As mudanças climáticas expulsaram os colonos nórdicos da Groenlândia há 700 anos. Exploradores que tentaram atravessar a camada de gelo perderam suas vidas devido ao frio. As bases americanas construídas dentro da camada de gelo, como o Camp Century, foram rapidamente esmagadas quando a neve que as envolvia se deformou.
No passado, o foco americano na Groenlândia era em ganhos de curto prazo, com pouca preocupação com o futuro. As bases militares americanas abandonadas da Segunda Guerra Mundial, espalhadas pela ilha e que precisam ser limpas, são um exemplo. A realocação forçada das comunidades inuítes da Groenlândia durante a Guerra Fria é outro exemplo. Acredito que as demandas atuais de Trump pelo controle americano da ilha para explorar seus recursos são igualmente míopes.

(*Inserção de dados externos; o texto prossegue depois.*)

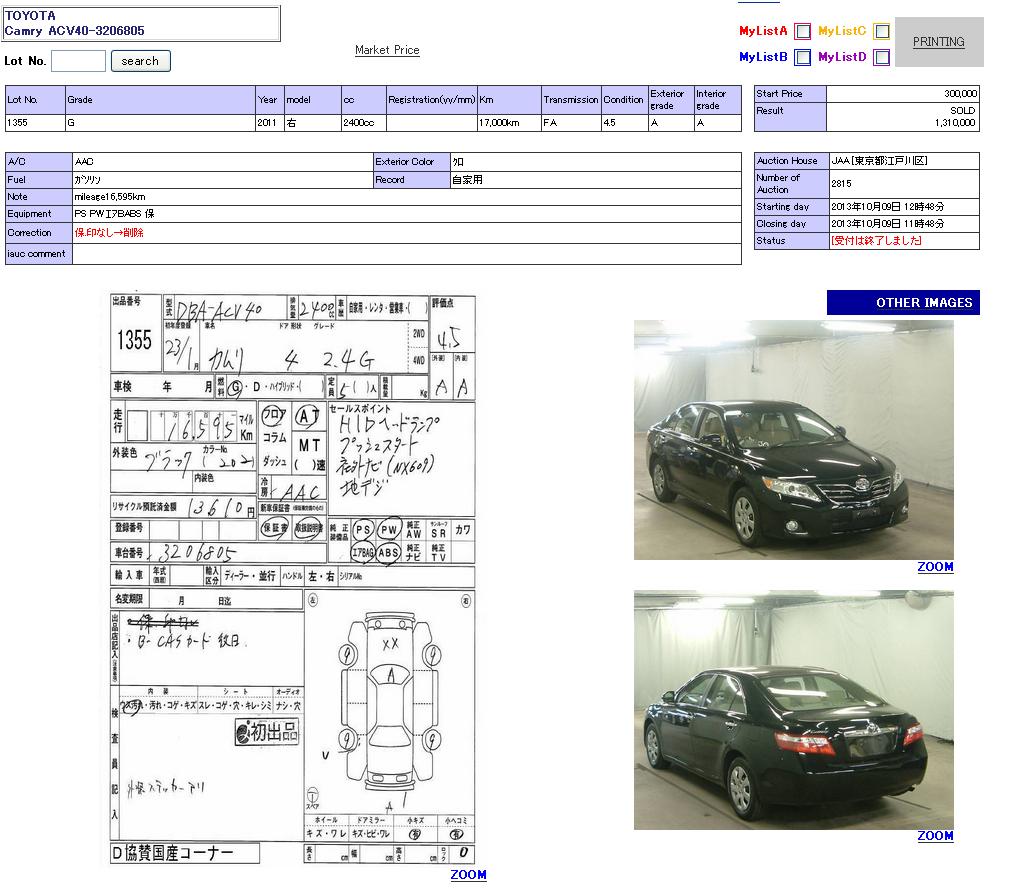The width and height of the screenshot is (1021, 890).
Task: Click the purple MyListD label
Action: (842, 58)
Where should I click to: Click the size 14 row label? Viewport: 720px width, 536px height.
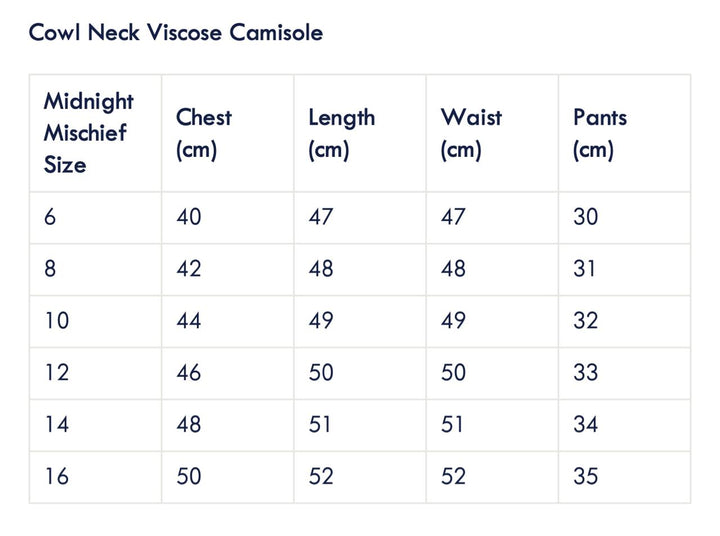click(x=55, y=425)
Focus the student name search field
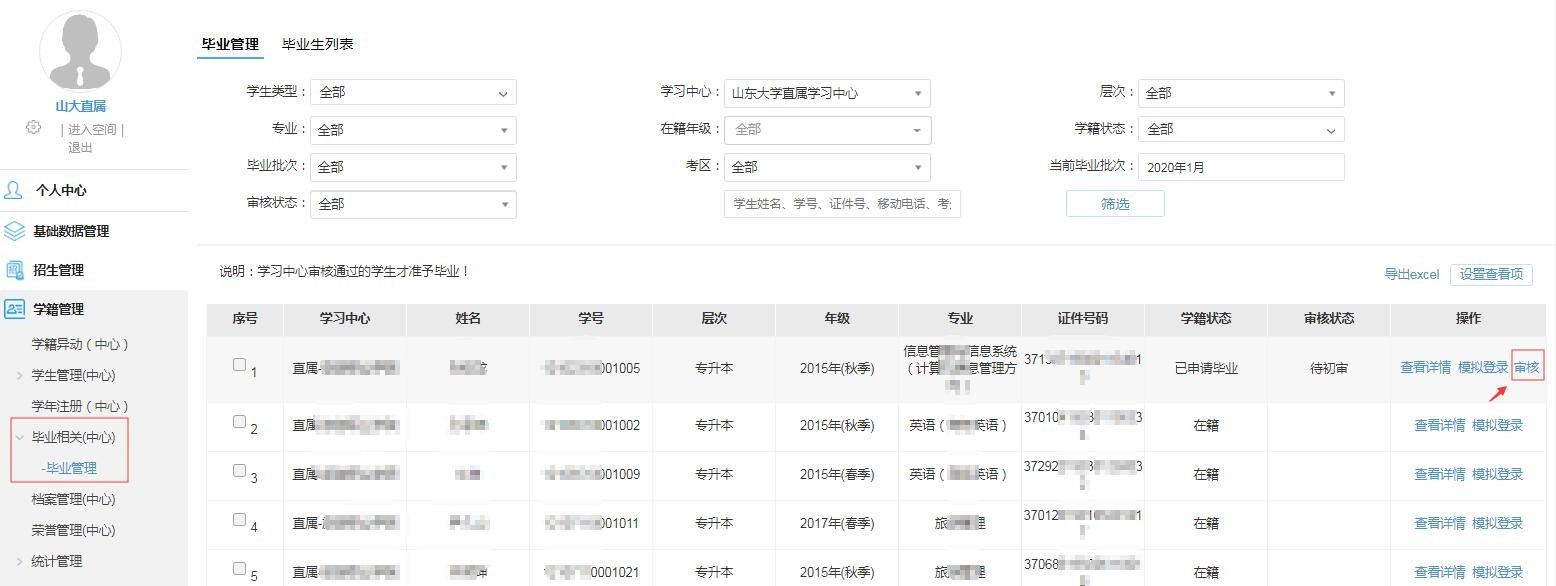Image resolution: width=1556 pixels, height=586 pixels. coord(841,204)
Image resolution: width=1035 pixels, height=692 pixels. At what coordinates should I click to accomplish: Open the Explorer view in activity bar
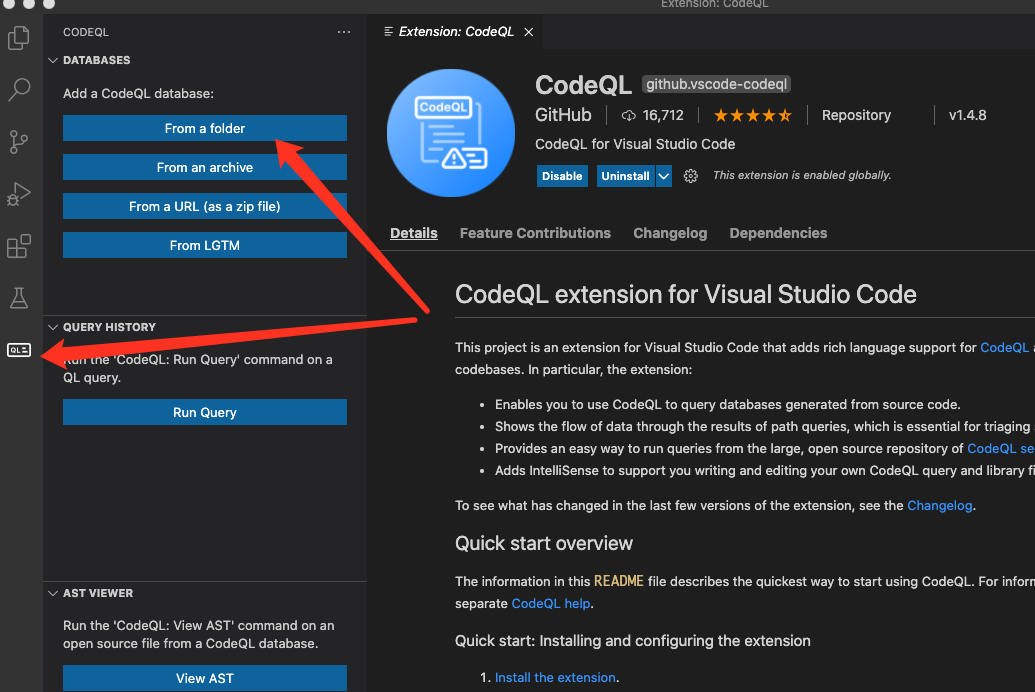19,39
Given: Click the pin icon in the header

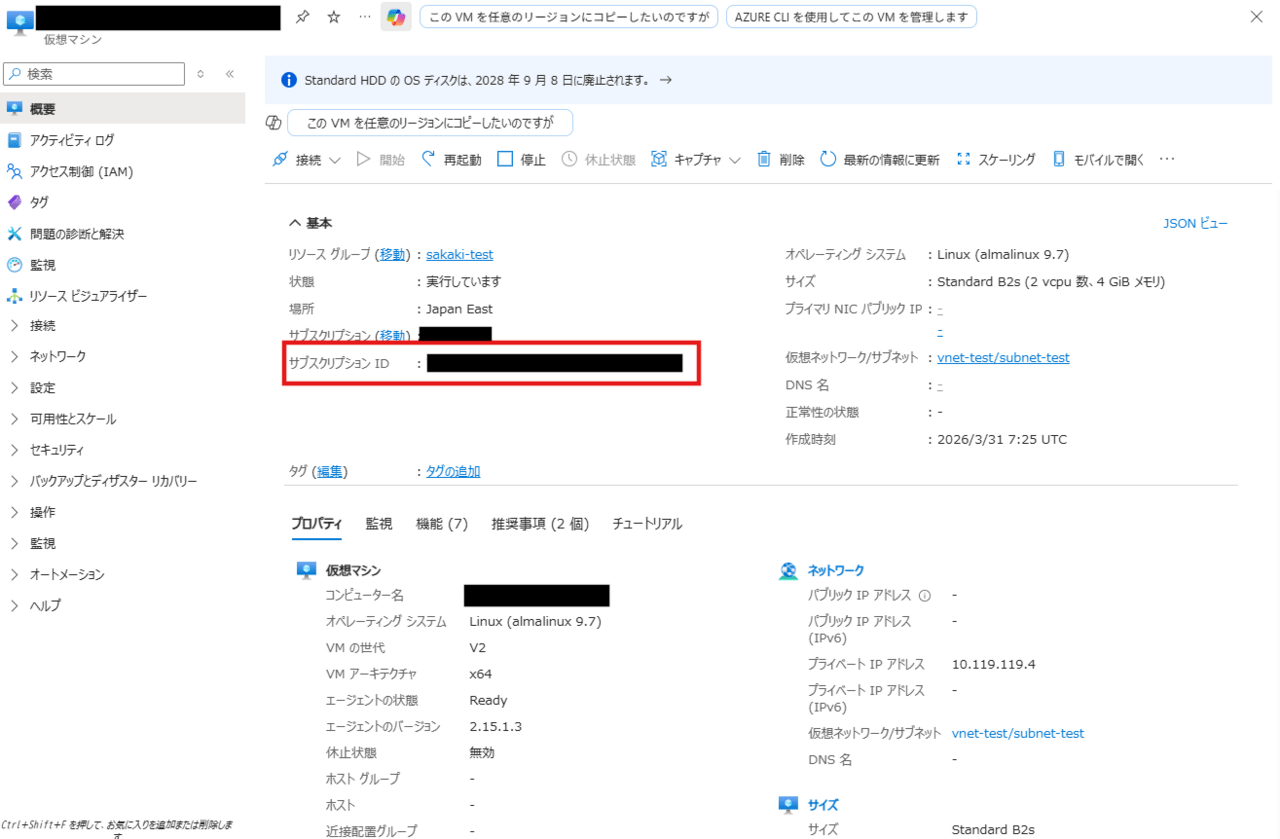Looking at the screenshot, I should point(302,17).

No entanto, quando se trata da habitabilidade do planeta, argumentei que o maior valor estratégico e econômico da Groenlândia para o mundo não é sua localização ou seus recursos naturais, mas seu gelo. Essa neve branca e esse gelo refletem a luz do sol, mantendo a Terra fria. E a camada de gelo, empoleirada na terra, mantém a água fora do oceano. À medida que derrete, o manto de gelo da Groenlândia elevará o nível global do mar, chegando a cerca de 6 metros quando todo o gelo desaparecer.
A elevação do nível do mar causada pelo clima já está inundando regiões costeiras em todo o mundo, inclusive os principais centros econômicos. À medida que isso continuar, as estimativas sugerem que os danos totalizarão trilhões de dólares. A menos que o gelo da Groenlândia permaneça congelado, a inundação costeira forçará a maior migração que a humanidade já testemunhou. Prevê-se que essas mudanças desestabilizem a ordem econômica global e estratégica mundial.
Esses exemplos mostram que desconsiderar os riscos dos perigos naturais e da mudança climática na Groenlândia é um desastre, tanto local quanto globalmente.